- Born: 28 February 1972 (age 54) Istanbul, Turkey
- Occupations: actress, director and playwright
- Years active: 1998-present

= Yeşim Özsoy Gülan =

Turkish actress, director and playwright

Yeşim Özsoy Gülan (born in Istanbul 1972) is a Turkish actress, director and playwright. She is the founder and artistic Director of VeDST Theatre at GalataPerform located in Galata, Istanbul.

She studied at Robert College and then at Bogazici University. She got her master from Northwestern University. Ozsoy Gulan has written, directed and produced ten different productions in Istanbul, New York and in Europe all of which were mostly written and directed by Özsoy Gülan. Her piece “House-a Cacophonic Play”, has been presented at New Plays from Europe Theatre Biennale New Plays from Europe (Neue Stücke aus Europa) is the only large-scale international festival dedicated exclusively to productions of contemporary plays in their original languages.

==Plays==
Yesim Ozsoy Gulan's play are: ”Play Alla Turca” (2000), “Year 2084″ (2001), “House-a Cacophonic Play” (2003), “Limping Tales from İstanbul” (2004), “Playback”(2005), “Last World”(2006), “The Notary”(2008), “Third Universe”, “Turkiye-Almanya 0-0″ (2010) for which Özsoy Gülan resided in and worked for Wiesbaden State Theaters in Germany for the repertoire.

==Awards==
“Century’s Love” was nominated in 5 different categories for 2011 Theatre Awards of Istanbul and won “Best Female Performer”.
Some other awards include: 2006 Afife Jale Theatre Awards for Best Playwright for “Limping Tales from İstanbul”, Lions Public Jury Award for Most Original Play for “Third Universe”.

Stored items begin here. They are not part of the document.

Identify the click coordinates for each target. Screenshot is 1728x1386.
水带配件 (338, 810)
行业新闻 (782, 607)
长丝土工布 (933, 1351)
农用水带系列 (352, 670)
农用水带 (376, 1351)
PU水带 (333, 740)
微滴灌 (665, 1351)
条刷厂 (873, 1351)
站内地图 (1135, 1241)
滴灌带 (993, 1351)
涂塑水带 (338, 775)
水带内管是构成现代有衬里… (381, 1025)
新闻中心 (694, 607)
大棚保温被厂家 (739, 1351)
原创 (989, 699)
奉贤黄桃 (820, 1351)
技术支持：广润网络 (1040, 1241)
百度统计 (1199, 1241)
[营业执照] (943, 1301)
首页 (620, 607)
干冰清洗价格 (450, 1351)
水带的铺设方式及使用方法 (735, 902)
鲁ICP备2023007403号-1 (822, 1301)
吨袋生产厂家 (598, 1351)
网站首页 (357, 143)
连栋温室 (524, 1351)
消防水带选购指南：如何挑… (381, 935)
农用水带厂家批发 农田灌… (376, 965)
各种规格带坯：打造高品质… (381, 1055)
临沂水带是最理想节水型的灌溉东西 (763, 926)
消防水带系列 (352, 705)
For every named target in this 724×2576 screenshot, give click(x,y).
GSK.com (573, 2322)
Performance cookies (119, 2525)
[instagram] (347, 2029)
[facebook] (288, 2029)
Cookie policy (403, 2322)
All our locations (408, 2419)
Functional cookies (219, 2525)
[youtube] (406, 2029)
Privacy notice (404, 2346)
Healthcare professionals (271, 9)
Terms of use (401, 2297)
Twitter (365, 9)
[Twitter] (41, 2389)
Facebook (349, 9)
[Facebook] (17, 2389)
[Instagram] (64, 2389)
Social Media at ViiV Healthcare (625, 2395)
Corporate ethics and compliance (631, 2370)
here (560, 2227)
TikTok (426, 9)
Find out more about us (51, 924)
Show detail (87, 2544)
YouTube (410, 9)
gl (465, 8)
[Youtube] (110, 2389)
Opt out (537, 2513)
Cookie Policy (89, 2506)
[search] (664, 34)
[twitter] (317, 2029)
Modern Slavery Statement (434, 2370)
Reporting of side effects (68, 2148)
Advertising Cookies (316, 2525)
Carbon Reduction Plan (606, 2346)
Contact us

Her theater group is called: "...and the Other Things" with initials in Turkish VEDST was formed in 2002 in Istanbul. It was called Home Works Theater when it was first founded in New York City in 2000. Her last play “It was a Calm and Chilly Morning the Day I Started my Journey” premiered at the 18th Istanbul International Theatre Festival. Ozsoy Gulan is currently teaching Contemporary Theater at Bogazici University Istanbul.